ASSIGNMENT
From the line containing "Expand the Arbeitsplatz tree node" to the last line of the records, please reproduce every line exactly and nothing more.

*** Opening of RECORDS SHOWN ***

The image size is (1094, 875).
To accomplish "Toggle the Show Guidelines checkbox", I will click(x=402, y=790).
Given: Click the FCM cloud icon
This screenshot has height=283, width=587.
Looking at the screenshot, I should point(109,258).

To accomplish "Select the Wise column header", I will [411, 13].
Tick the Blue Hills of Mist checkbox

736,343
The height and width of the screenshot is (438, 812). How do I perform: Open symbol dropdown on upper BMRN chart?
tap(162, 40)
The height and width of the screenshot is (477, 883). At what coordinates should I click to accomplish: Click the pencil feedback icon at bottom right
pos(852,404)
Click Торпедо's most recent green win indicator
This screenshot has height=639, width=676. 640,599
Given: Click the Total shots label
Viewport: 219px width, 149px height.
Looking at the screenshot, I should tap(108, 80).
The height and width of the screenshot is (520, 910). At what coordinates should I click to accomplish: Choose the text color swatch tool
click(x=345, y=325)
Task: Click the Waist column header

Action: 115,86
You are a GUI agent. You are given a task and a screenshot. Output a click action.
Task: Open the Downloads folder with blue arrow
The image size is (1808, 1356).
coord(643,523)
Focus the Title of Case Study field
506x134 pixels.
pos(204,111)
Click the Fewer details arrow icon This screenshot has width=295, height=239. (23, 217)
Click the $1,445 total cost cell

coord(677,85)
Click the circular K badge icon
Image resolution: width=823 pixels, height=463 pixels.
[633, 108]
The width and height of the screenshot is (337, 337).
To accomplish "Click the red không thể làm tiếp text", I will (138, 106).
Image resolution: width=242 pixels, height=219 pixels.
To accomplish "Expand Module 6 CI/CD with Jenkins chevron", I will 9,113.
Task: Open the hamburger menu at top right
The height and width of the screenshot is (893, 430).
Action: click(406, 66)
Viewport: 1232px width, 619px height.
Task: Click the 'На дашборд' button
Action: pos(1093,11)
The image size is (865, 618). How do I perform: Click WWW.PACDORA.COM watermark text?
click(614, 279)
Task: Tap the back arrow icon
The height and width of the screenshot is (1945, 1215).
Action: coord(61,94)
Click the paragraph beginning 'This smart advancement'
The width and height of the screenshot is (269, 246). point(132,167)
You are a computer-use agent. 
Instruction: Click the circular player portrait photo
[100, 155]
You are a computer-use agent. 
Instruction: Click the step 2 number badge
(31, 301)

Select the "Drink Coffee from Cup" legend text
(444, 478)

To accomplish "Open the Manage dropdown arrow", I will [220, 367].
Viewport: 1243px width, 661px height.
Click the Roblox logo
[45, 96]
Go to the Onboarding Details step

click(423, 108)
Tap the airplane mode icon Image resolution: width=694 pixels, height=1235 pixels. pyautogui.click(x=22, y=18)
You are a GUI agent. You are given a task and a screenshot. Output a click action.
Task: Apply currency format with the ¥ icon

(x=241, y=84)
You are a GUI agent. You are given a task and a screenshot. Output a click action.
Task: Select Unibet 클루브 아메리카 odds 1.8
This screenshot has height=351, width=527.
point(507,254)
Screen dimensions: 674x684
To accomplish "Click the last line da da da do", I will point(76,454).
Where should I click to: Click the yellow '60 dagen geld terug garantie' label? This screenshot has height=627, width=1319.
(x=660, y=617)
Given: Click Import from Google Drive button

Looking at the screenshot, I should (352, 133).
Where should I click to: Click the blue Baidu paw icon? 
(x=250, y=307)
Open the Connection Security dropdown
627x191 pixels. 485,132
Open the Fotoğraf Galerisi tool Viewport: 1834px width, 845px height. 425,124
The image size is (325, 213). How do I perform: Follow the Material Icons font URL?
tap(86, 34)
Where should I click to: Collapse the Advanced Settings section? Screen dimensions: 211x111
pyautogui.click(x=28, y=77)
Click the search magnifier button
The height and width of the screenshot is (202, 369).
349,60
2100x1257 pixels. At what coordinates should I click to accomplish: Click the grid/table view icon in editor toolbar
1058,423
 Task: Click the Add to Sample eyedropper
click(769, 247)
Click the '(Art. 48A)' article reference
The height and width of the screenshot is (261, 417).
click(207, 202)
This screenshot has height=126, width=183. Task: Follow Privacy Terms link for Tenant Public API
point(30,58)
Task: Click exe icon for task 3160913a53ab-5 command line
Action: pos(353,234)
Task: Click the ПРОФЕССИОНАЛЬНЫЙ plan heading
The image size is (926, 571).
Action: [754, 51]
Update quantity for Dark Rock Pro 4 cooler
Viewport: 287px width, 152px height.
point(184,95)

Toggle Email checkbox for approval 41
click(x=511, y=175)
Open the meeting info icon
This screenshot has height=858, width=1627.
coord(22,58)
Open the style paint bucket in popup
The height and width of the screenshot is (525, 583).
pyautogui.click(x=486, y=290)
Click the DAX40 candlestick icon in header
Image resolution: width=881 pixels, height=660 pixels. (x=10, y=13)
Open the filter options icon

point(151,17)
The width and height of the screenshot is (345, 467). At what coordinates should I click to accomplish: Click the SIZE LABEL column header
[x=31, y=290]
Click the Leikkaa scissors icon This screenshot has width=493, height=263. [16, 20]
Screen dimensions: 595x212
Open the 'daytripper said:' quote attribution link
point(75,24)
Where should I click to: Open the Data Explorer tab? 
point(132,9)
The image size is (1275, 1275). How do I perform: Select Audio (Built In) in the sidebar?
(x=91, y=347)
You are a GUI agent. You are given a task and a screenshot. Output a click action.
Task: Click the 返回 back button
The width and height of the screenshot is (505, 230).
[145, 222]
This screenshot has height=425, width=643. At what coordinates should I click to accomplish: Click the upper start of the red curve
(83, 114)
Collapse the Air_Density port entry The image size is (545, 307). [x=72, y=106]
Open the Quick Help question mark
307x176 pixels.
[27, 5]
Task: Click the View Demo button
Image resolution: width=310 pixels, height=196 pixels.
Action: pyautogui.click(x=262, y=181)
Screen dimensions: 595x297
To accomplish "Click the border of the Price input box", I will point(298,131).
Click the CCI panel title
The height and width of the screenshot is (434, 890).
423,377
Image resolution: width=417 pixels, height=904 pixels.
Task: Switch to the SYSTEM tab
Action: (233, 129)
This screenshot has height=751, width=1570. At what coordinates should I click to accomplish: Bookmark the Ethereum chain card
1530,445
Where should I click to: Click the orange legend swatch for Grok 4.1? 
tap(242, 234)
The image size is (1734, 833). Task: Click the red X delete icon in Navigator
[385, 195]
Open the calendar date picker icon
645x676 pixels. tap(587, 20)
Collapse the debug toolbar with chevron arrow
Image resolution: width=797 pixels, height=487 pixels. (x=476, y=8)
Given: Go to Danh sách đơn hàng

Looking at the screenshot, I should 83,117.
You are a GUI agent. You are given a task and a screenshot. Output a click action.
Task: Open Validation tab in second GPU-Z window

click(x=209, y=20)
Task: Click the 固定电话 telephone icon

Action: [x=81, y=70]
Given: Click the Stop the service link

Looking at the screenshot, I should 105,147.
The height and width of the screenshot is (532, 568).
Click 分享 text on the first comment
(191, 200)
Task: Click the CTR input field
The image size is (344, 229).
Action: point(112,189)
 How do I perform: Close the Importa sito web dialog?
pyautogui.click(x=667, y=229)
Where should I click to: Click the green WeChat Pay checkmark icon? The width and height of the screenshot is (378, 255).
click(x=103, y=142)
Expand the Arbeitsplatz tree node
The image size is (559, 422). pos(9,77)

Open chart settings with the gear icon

*** Close of RECORDS SHOWN ***

YOUR RESPONSE
Expand the Arbeitsplatz tree node
The image size is (559, 422). pos(9,77)

Open chart settings with the gear icon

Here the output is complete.